"I think it's bearable now, but you know in the next couple of years traffic is just going to keep increasing," Hain said. "You're going to have a safety problem."
County Planning Director Robert C. Arch said the study is required by the Intermodal Surface Transportation Efficiency Act. Projects that aren't listed in the final draft of the study won't be eligible for federal funds, Arch said.
Arch said the cost estimates in the study are rough. Arch said the plan would need to be updated about every five years.
County Commissioner James R. Wade noted that the Halfway/I-81 interchange upgrade - recommended at a cost of $8.6 million - has been the county's top priority because of the development of the nearby Newgate Industrial Park.

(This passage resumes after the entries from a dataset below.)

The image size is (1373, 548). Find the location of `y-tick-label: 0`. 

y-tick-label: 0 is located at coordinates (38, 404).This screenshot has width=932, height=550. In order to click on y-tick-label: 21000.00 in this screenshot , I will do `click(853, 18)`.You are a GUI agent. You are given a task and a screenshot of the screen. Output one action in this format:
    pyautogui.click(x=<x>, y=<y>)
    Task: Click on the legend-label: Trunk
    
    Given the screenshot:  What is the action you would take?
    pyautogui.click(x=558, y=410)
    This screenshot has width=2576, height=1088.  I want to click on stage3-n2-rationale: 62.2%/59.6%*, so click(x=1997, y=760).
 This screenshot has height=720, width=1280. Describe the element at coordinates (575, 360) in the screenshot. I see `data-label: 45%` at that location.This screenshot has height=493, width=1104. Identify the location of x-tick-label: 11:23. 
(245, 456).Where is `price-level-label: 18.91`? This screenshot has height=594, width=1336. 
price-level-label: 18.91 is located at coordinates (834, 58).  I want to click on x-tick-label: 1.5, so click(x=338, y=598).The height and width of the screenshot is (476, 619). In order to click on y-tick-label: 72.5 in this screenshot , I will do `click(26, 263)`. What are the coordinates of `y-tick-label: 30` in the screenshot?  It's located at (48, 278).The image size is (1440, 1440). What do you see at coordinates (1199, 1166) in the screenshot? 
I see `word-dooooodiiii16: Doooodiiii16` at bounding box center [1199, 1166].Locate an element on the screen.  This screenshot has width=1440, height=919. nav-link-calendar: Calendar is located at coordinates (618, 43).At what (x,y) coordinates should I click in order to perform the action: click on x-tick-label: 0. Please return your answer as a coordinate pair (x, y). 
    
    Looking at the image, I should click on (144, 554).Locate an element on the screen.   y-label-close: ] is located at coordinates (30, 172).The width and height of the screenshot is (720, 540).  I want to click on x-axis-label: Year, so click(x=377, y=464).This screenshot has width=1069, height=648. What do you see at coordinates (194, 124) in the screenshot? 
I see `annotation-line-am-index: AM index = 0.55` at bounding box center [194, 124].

The two-year study for the Hagerstown/Eastern Panhandle Metropolitan Planning Organization sets priorities for transportation projects and will be open to public comment at six public hearings starting this month.
BMI, a Vienna, Va., consulting firm, wrote the draft version of the study with input from state and local authorities.
The recommended projects don't include $185 million in projects that already have been approved for funding, including the $14 million interchange at Downsville Pike and Interstate 70 and the $94 million upgrade of W.Va. 9 between Charles Town and Martinsburg.
Public hearings on the draft plan will be held Feb. 18, Feb. 20 and Feb. 25.
On Feb. 18, hearings will be at 6 p.m. in the first floor conference room of the County Administration Building at 100 W.Washington St., Hagerstown, and at 7:30 p.m. in the Commissioners Chambers in the Berkeley County Courthouse in Martinsburg.
On Feb. 20, hearings will be held at 6 p.m. in the Smithsburg Town Hall and at 7:30 p.m. in the Boonsboro Town Hall.
On Feb. 22, hearings will be held at 6 p.m. in the Ranson (W.Va.) City Hall and at 7:30 p.m. in Reynolds Hall at Shepherd College in Shepherdstown, W.Va.
After public input, a final version of the study will be prepared, Arch said.